Stated goal
Rewrite the entries below, substituting "screen assistant" for "GUI agent" wherever it appears and keeping everything else the same.

START Records shown

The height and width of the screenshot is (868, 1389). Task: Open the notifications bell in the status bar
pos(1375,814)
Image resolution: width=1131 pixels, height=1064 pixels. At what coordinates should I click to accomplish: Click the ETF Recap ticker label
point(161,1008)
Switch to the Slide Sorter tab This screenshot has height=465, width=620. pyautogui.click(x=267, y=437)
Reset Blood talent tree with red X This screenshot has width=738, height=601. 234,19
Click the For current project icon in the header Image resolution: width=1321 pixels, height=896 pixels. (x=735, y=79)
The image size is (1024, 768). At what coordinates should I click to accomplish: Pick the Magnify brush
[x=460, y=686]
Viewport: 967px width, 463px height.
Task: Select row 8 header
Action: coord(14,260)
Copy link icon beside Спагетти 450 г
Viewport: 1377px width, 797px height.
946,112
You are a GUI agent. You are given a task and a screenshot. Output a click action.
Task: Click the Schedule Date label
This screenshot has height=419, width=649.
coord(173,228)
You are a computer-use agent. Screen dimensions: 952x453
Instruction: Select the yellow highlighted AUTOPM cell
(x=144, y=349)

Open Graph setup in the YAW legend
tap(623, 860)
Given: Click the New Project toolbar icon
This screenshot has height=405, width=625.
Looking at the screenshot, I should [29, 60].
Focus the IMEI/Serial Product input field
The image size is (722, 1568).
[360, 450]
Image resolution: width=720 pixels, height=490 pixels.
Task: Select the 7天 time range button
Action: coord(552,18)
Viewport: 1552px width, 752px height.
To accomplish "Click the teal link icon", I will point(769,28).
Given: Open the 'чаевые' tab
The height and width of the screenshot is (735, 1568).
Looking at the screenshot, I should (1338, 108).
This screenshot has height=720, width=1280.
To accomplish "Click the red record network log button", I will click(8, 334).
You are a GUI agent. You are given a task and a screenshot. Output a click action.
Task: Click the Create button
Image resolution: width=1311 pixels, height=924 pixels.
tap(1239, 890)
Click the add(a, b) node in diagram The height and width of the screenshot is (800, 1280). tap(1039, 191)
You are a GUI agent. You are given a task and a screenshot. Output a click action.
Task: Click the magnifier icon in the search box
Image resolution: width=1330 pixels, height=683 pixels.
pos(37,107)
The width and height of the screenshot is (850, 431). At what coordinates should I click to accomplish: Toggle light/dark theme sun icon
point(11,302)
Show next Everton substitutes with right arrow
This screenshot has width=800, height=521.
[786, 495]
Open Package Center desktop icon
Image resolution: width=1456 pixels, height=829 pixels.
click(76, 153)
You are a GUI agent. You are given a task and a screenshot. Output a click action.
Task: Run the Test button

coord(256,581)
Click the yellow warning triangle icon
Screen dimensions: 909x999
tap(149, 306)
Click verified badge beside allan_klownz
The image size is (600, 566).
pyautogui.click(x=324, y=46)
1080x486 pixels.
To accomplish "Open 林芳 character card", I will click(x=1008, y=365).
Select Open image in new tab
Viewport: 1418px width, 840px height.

END Records shown

Correct response
The height and width of the screenshot is (868, 1389). Task: Open the notifications bell in the status bar
pos(1375,814)
Image resolution: width=1131 pixels, height=1064 pixels. At what coordinates should I click to accomplish: Click the ETF Recap ticker label
point(161,1008)
Switch to the Slide Sorter tab This screenshot has height=465, width=620. pyautogui.click(x=267, y=437)
Reset Blood talent tree with red X This screenshot has width=738, height=601. 234,19
Click the For current project icon in the header Image resolution: width=1321 pixels, height=896 pixels. (x=735, y=79)
The image size is (1024, 768). At what coordinates should I click to accomplish: Pick the Magnify brush
[x=460, y=686]
Viewport: 967px width, 463px height.
Task: Select row 8 header
Action: coord(14,260)
Copy link icon beside Спагетти 450 г
Viewport: 1377px width, 797px height.
946,112
You are a screen assistant. You are given a task and a screenshot. Output a click action.
Task: Click the Schedule Date label
This screenshot has height=419, width=649.
coord(173,228)
You are a computer-use agent. Screen dimensions: 952x453
Instruction: Select the yellow highlighted AUTOPM cell
(x=144, y=349)

Open Graph setup in the YAW legend
tap(623, 860)
Given: Click the New Project toolbar icon
This screenshot has height=405, width=625.
Looking at the screenshot, I should [29, 60].
Focus the IMEI/Serial Product input field
The image size is (722, 1568).
[360, 450]
Image resolution: width=720 pixels, height=490 pixels.
Task: Select the 7天 time range button
Action: coord(552,18)
Viewport: 1552px width, 752px height.
To accomplish "Click the teal link icon", I will point(769,28).
Given: Open the 'чаевые' tab
The height and width of the screenshot is (735, 1568).
Looking at the screenshot, I should (1338, 108).
This screenshot has height=720, width=1280.
To accomplish "Click the red record network log button", I will click(8, 334).
You are a screen assistant. You are given a task and a screenshot. Output a click action.
Task: Click the Create button
Image resolution: width=1311 pixels, height=924 pixels.
tap(1239, 890)
Click the add(a, b) node in diagram The height and width of the screenshot is (800, 1280). tap(1039, 191)
You are a screen assistant. You are given a task and a screenshot. Output a click action.
Task: Click the magnifier icon in the search box
Image resolution: width=1330 pixels, height=683 pixels.
pos(37,107)
The width and height of the screenshot is (850, 431). At what coordinates should I click to accomplish: Toggle light/dark theme sun icon
point(11,302)
Show next Everton substitutes with right arrow
This screenshot has width=800, height=521.
[786, 495]
Open Package Center desktop icon
Image resolution: width=1456 pixels, height=829 pixels.
click(76, 153)
You are a screen assistant. You are given a task and a screenshot. Output a click action.
Task: Run the Test button

coord(256,581)
Click the yellow warning triangle icon
Screen dimensions: 909x999
tap(149, 306)
Click verified badge beside allan_klownz
The image size is (600, 566).
pyautogui.click(x=324, y=46)
1080x486 pixels.
To accomplish "Open 林芳 character card", I will click(x=1008, y=365).
Select Open image in new tab
Viewport: 1418px width, 840px height.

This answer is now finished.